I also served in the U.S. Public Health Service during the Carter administration, where I co-wrote the guidelines for family planning in the community health center program and directed a national adolescent health initiative for the Office of Maternal and Child Health.

So I'm taking all the latest attacks on the Title X family planning program, the maternal and child health block grants, and the community health centers program personally. Last week, the House Appropriations Committee announced 70 spending cuts, eliminating these basic health supports. Representative Mike Spence's H.R. 217 denied federal family planning funding to groups that offer abortion services. This is a direct attack not just on Planned Parenthood, but also on the low-income teens, women, and men who depend on their services. The facts are that family planning mitigates the need for abortion, and that every $1 invested in Title X services saves almost $4 in pregnancy-related costs in just the first year. The newly elected House leadership seems to have forgotten their commitment to cost savings in their callous political effort to defund family planning clinics across the country and Planned Parenthood clinics in particular.

It is inconceivable to me that these attacks on access to family planning are coming from those who seek to reduce abortions in the U.S. or overseas. And yet, Rep. Bob Latta (R-OH) also filed an amendment last week that would eliminate all funding for international family planning and reproductive health for the remainder of the fiscal year.

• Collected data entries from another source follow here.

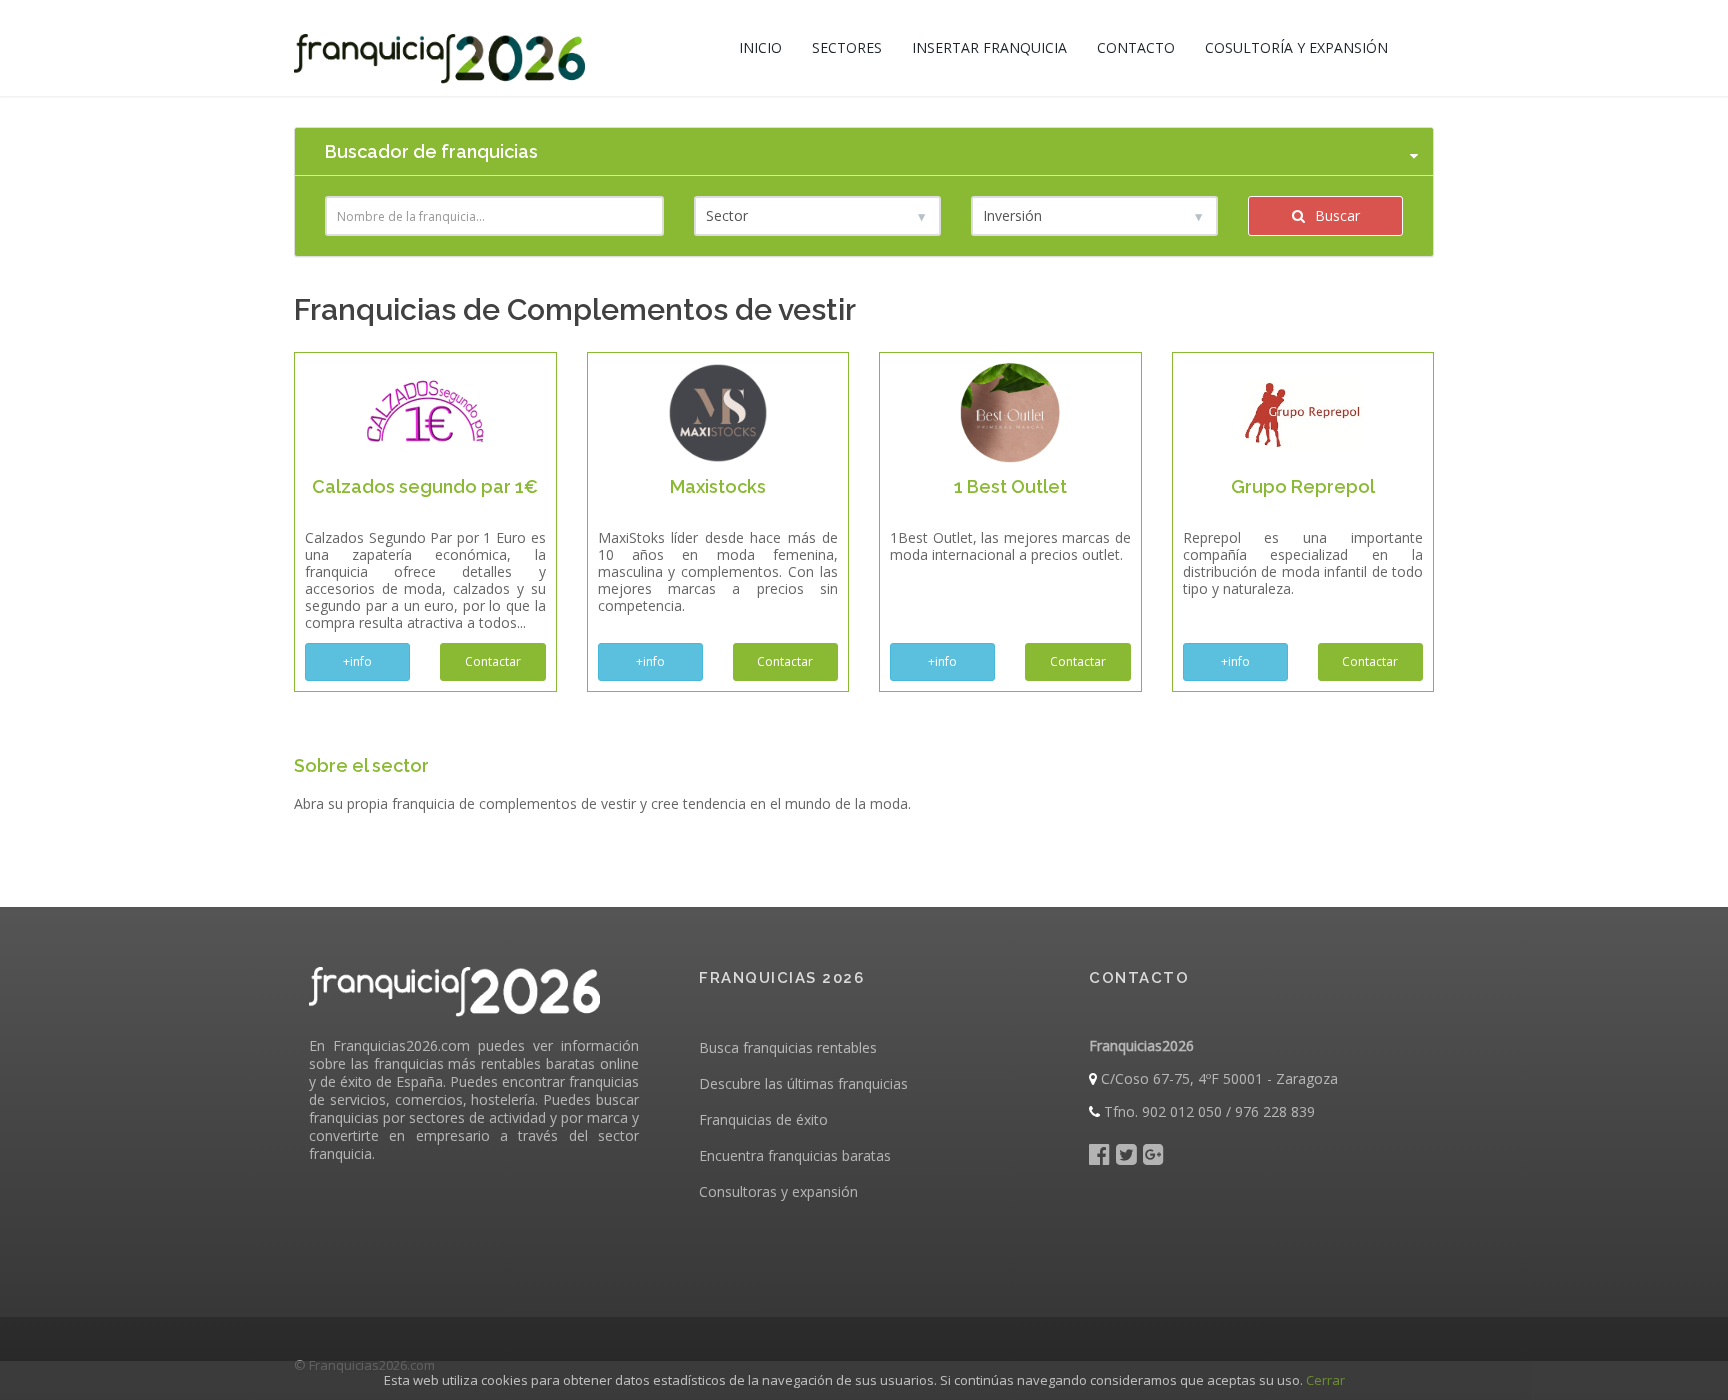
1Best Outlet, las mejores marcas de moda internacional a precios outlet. (1010, 546)
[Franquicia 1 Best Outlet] (1010, 411)
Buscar (1335, 215)
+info (357, 661)
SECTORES (847, 47)
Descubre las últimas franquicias (803, 1083)
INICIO (760, 47)
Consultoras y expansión (778, 1191)
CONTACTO (1136, 47)
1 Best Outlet (1010, 486)
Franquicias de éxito (763, 1119)
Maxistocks (718, 486)
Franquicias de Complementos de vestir (575, 309)
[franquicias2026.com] (439, 48)
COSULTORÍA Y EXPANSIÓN (1296, 47)
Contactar (493, 661)
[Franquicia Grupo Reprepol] (1303, 411)
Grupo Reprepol (1303, 486)
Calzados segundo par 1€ (425, 486)
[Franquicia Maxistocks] (718, 411)
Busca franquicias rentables (788, 1047)
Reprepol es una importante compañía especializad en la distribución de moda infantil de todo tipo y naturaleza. (1303, 563)
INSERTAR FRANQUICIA (989, 47)
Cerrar (1325, 1380)
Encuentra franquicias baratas (795, 1155)
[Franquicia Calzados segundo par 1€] (425, 411)
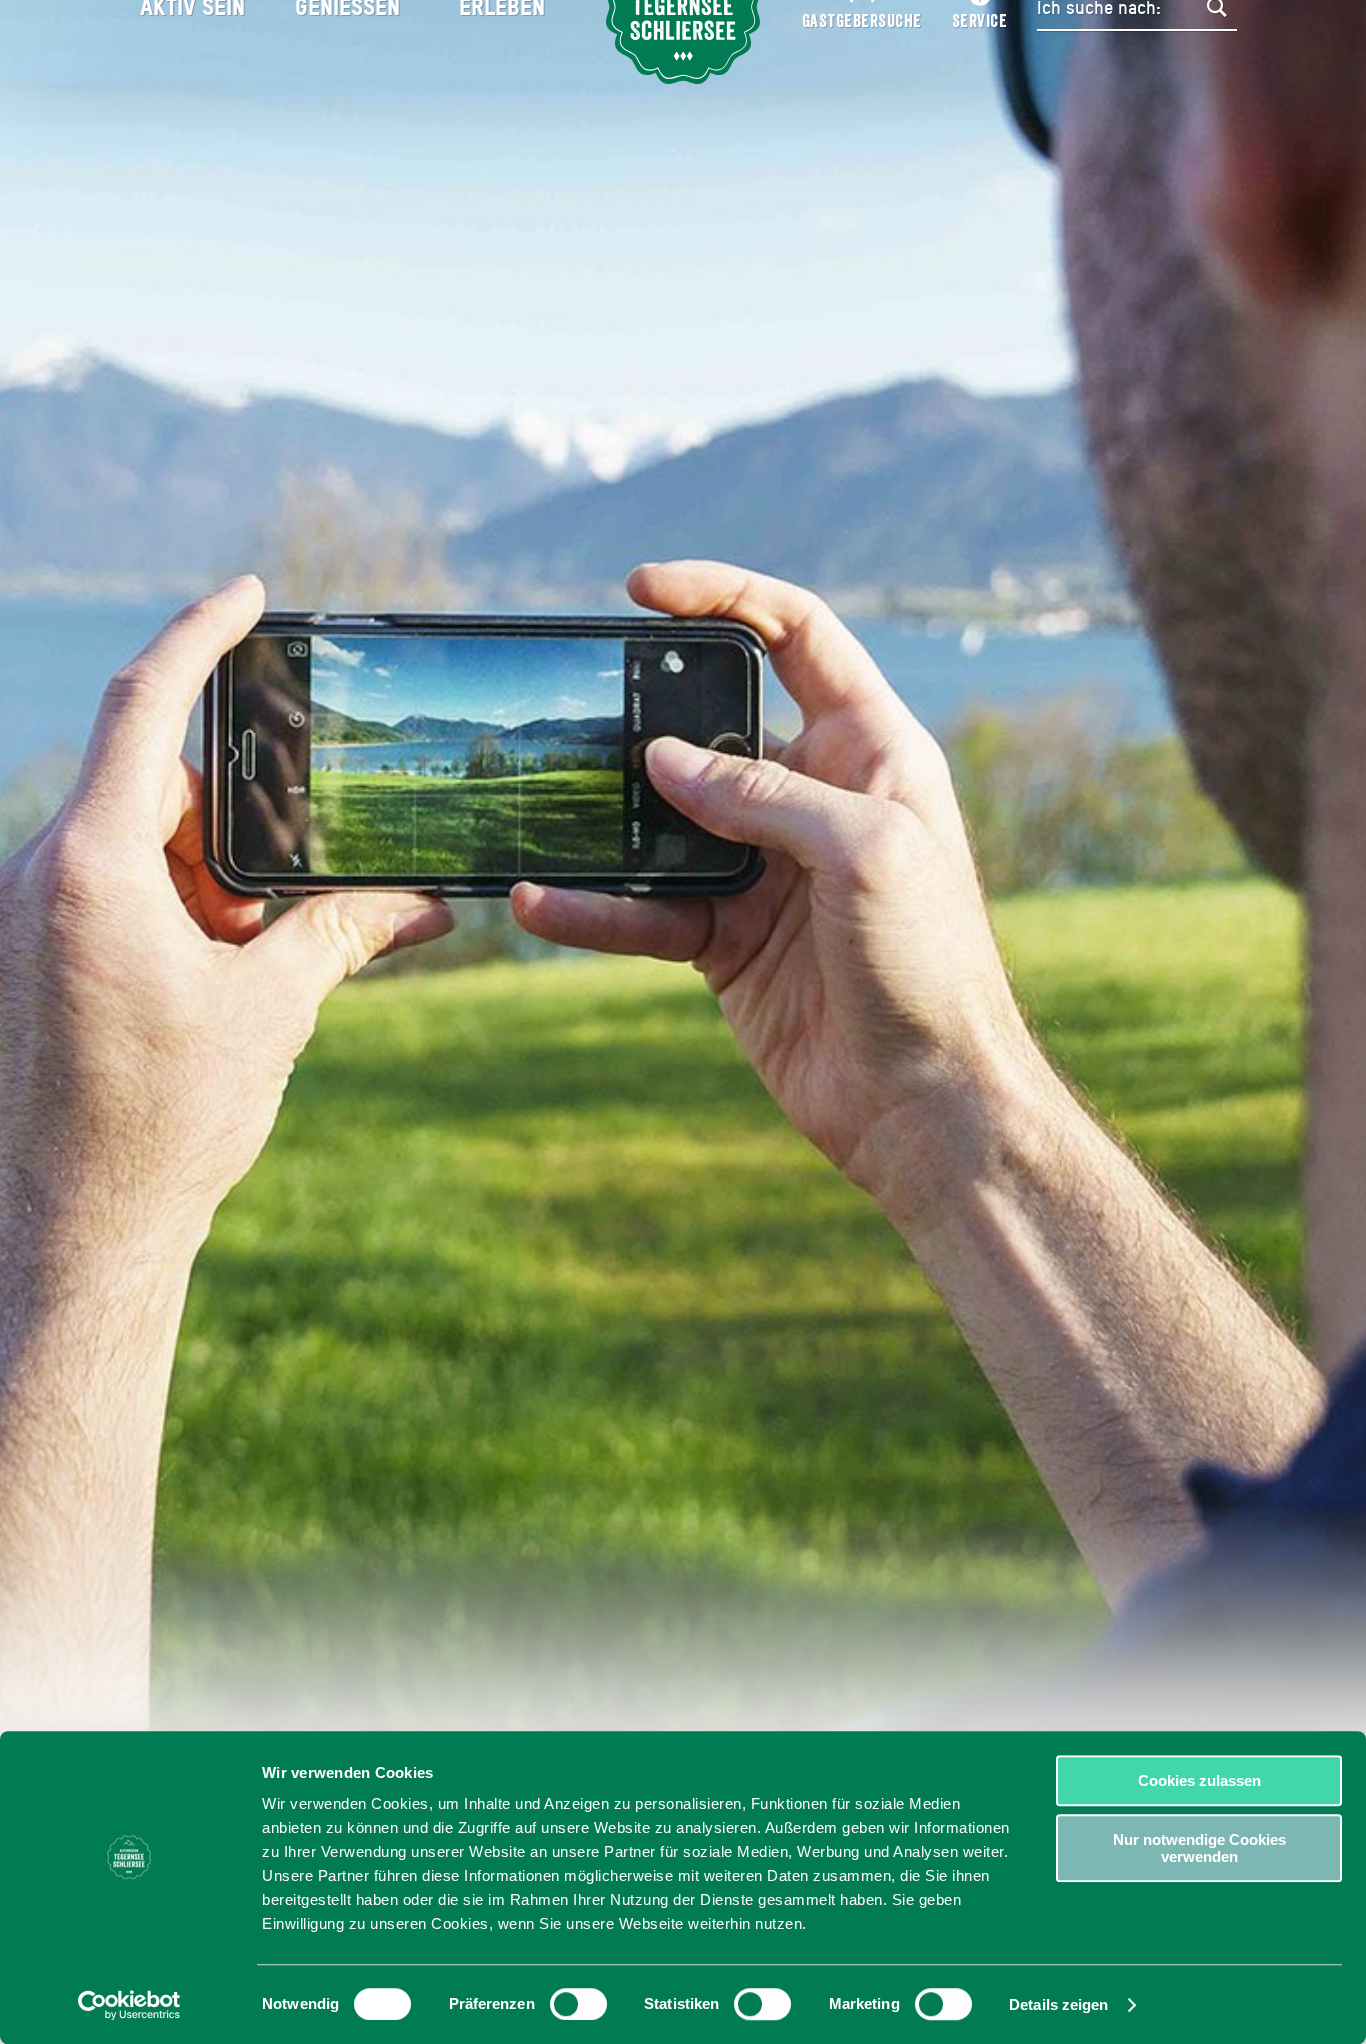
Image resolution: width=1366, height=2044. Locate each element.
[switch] (578, 2004)
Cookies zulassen (1199, 1780)
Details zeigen (1058, 2004)
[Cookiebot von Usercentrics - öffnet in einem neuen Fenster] (129, 2005)
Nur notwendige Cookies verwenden (1199, 1848)
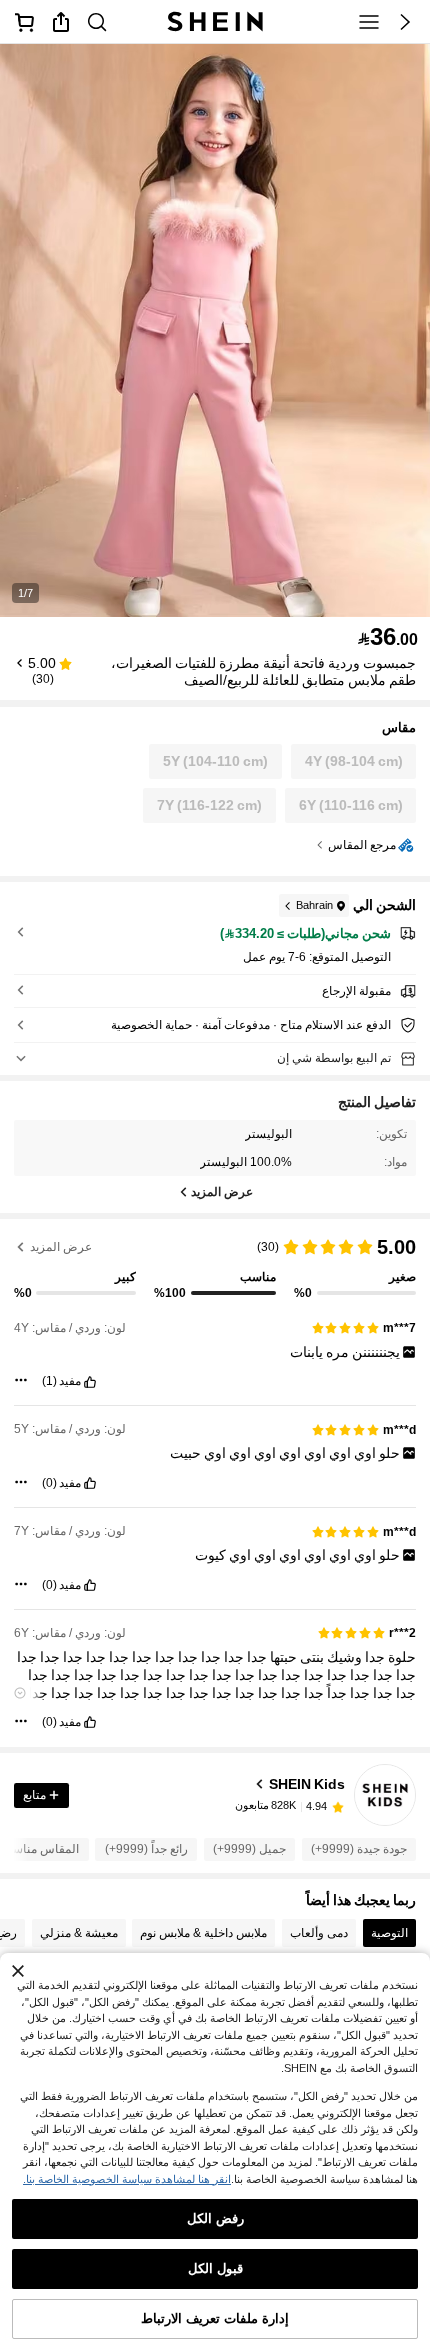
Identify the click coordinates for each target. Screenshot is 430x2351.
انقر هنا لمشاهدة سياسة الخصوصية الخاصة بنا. (127, 2179)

As the Open Letter to Religious Leaders on Maternal Mortality and Reproductive Justice says, "the sacredness of human life is best upheld when women and men create human life intentionally and women are able to have healthy pregnancies and childbirths. We affirm women and men as moral agents who have the capacity, right, and responsibility to make their own decisions about procreation, including family size and the spacing of their children." Surely they know that family planning reduces the need for abortion. I applaud the president's budget, which included increases for both the Title X program and international reproductive health and family planning.

The House leadership has also escalated attacks on women's access to abortion. H.R. 3, the "No Taxpayer Funding for Abortion" Act, would deny tax credits and benefits to employers who offer health insurance that includes abortion coverage. Even more draconian, H.R. 358 would allow hospitals to turn away pregnant women who need abortions, even if their lives are in danger. It is beyond incomprehensible to me that a hospital with a religious affiliation would let a woman die rather than provide a legal service.

How dare a hospital or a provider claim to be pro-life while denying life-saving medical procedures! As the Open Letter to Religious Leaders on Abortion As a Moral Decision says, "when there is a conflict between the conscience of the provider and the woman, the institution delivering the services has an obligation to assure that the woman's conscience and decision will be respected and that she has access to reproductive health care, either directly or through referral." More than 1,100 clergy nationwide have endorsed this letter.

As a person of faith who supports women's moral agency, I am horrified by what may be the most severe attacks on women's ability to make their own decisions about their reproductive health in the past 35 years. The vast majority of Americans -- and the majority of people of faith -- support and indeed use contraceptives. Millions of people of faith ground their commitment to sexual and reproductive health care in their religious beliefs that affirm that it is precisely because life is sacred that it should never be created carelessly. I am praying that the U.S. Senate rejects their callous attacks on women's health and moral agency in the coming weeks.

The Title X family planning program has helped women and men avoid unintended pregnancies for more than 40 years. It not only saves money, it saves people's lives. Surely that's the only moral response.